* _ACTION ITEM_:
Only the lines below from the one that contains "Task: Select Aliens Dark Descent game cover" through the one that contains "This screenshot has height=584, width=1362." should appear in your answer, exact and without pictures.

* _GIVEN RECORDS_:
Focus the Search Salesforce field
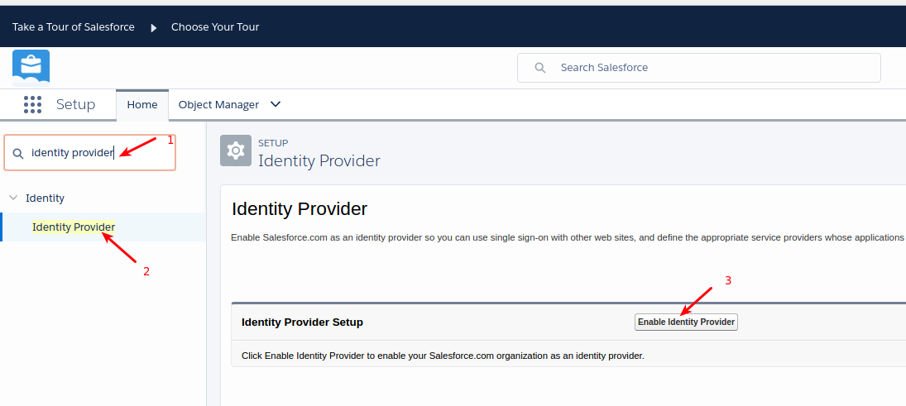906x406 pixels. pos(712,68)
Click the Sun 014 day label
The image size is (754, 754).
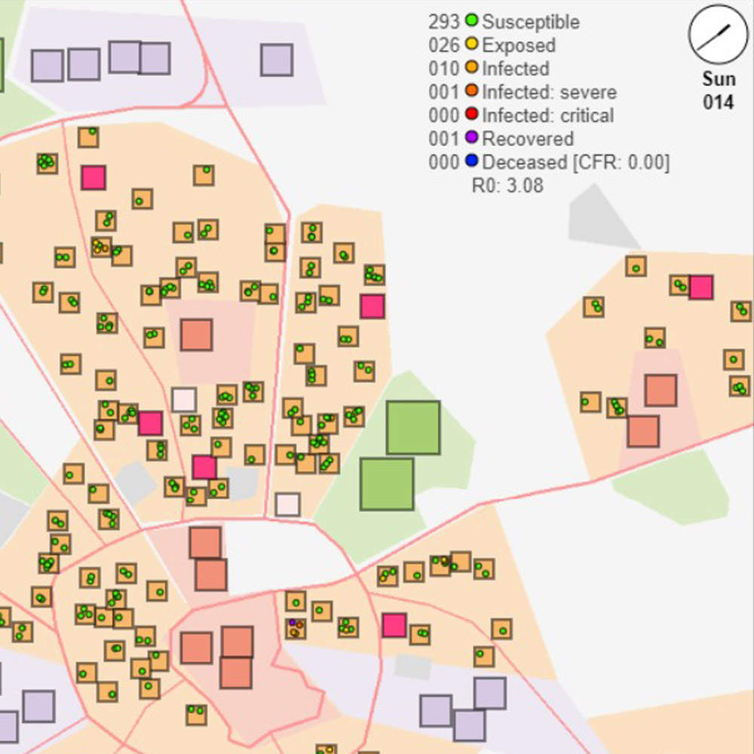click(718, 90)
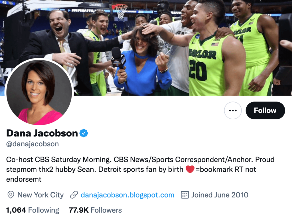Click the microphone in the banner photo
Image resolution: width=292 pixels, height=218 pixels.
coord(118,59)
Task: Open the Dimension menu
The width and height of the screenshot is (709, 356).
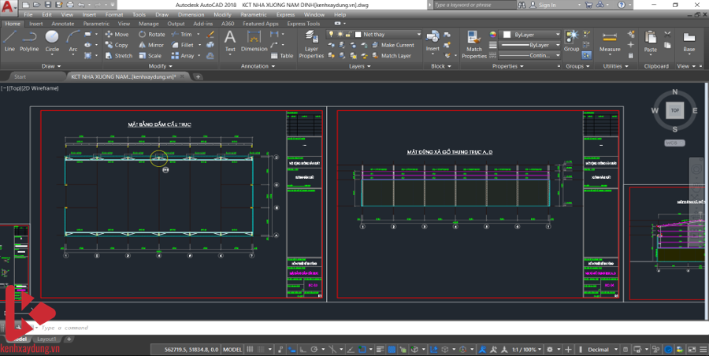Action: 190,14
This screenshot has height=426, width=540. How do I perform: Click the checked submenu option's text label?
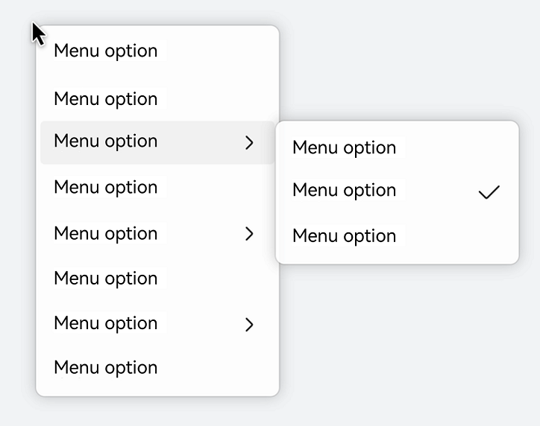point(345,190)
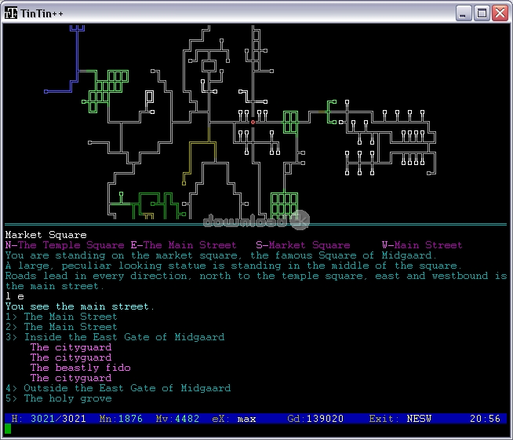Select the green room grid at bottom center

(284, 204)
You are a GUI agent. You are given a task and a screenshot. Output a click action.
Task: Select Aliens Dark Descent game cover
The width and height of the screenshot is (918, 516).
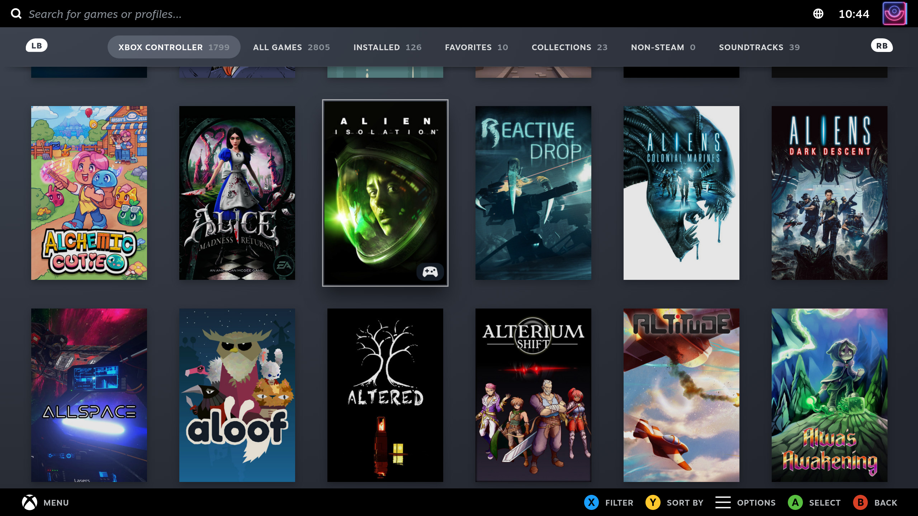[x=829, y=193]
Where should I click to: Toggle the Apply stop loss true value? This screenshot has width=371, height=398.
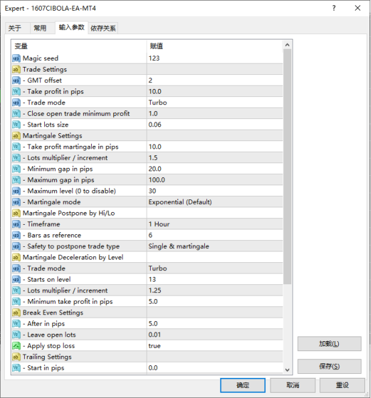pos(215,346)
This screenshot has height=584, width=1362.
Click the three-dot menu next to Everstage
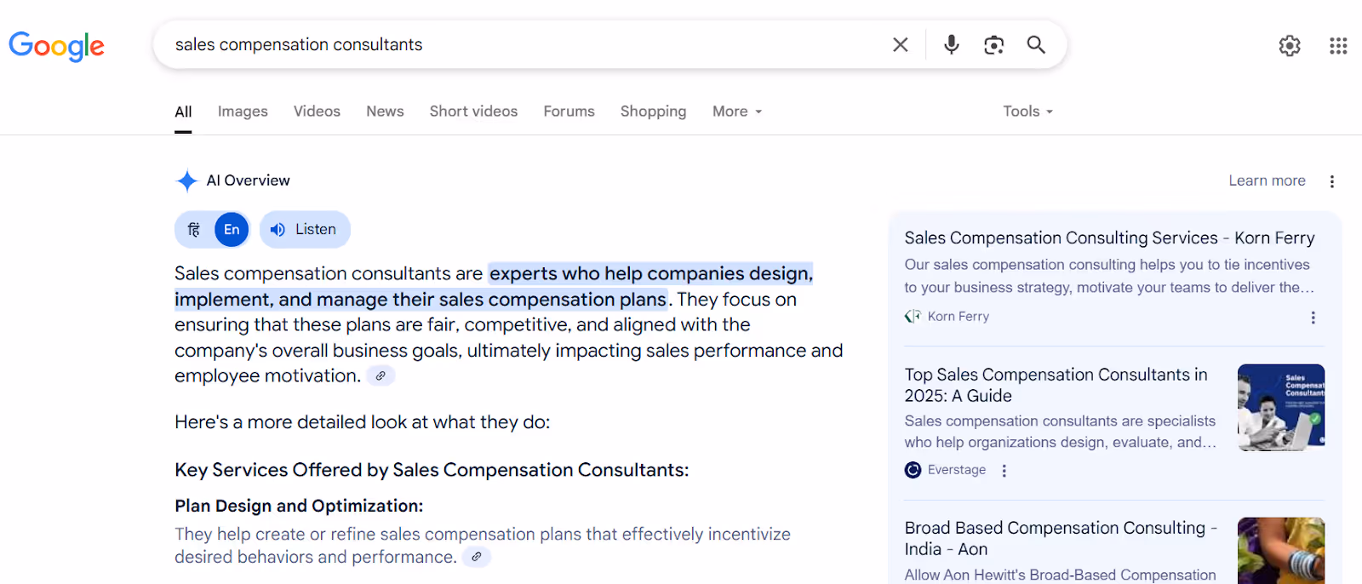(x=1004, y=471)
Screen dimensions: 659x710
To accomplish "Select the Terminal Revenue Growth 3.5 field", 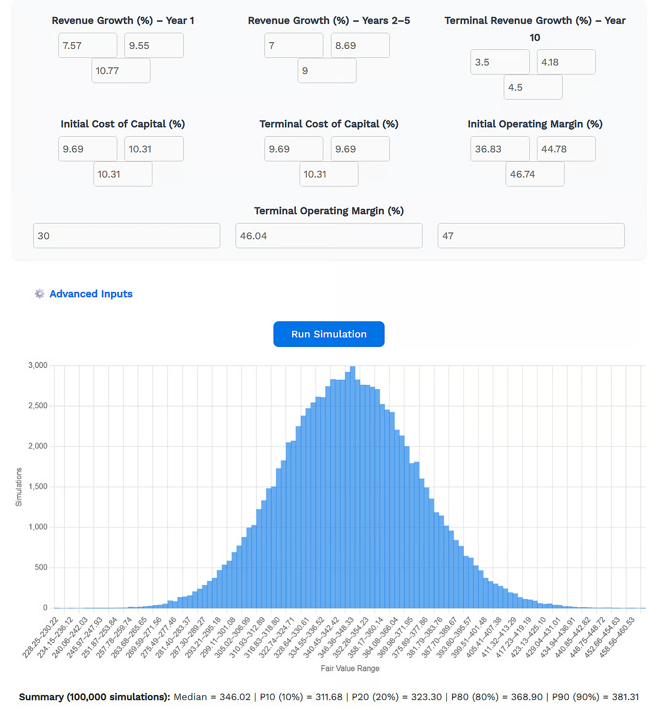I will point(500,62).
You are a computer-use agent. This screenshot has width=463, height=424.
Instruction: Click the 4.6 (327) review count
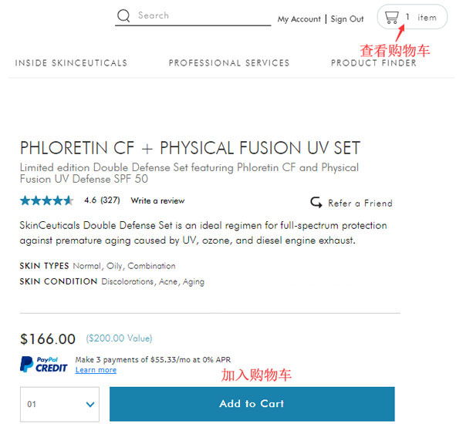coord(102,200)
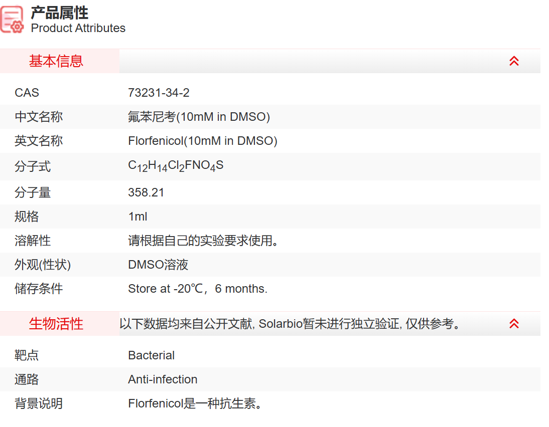Click the CAS number 73231-34-2

(159, 93)
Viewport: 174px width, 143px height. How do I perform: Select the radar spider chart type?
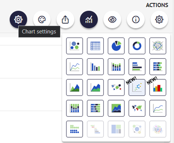click(158, 46)
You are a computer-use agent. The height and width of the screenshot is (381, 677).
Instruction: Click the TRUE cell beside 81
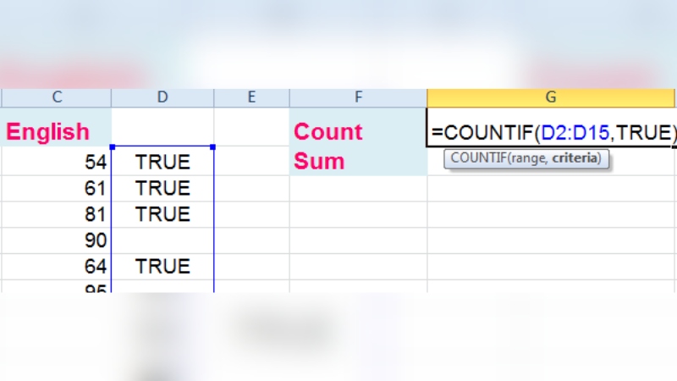(x=162, y=214)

* _TASK OUTPUT_:
Task: Select Aliens Dark Descent game cover
The width and height of the screenshot is (918, 516).
[x=829, y=193]
Where should I click to: Toggle the Apply stop loss true value? This screenshot has width=371, height=398.
pos(215,346)
This screenshot has height=584, width=1362.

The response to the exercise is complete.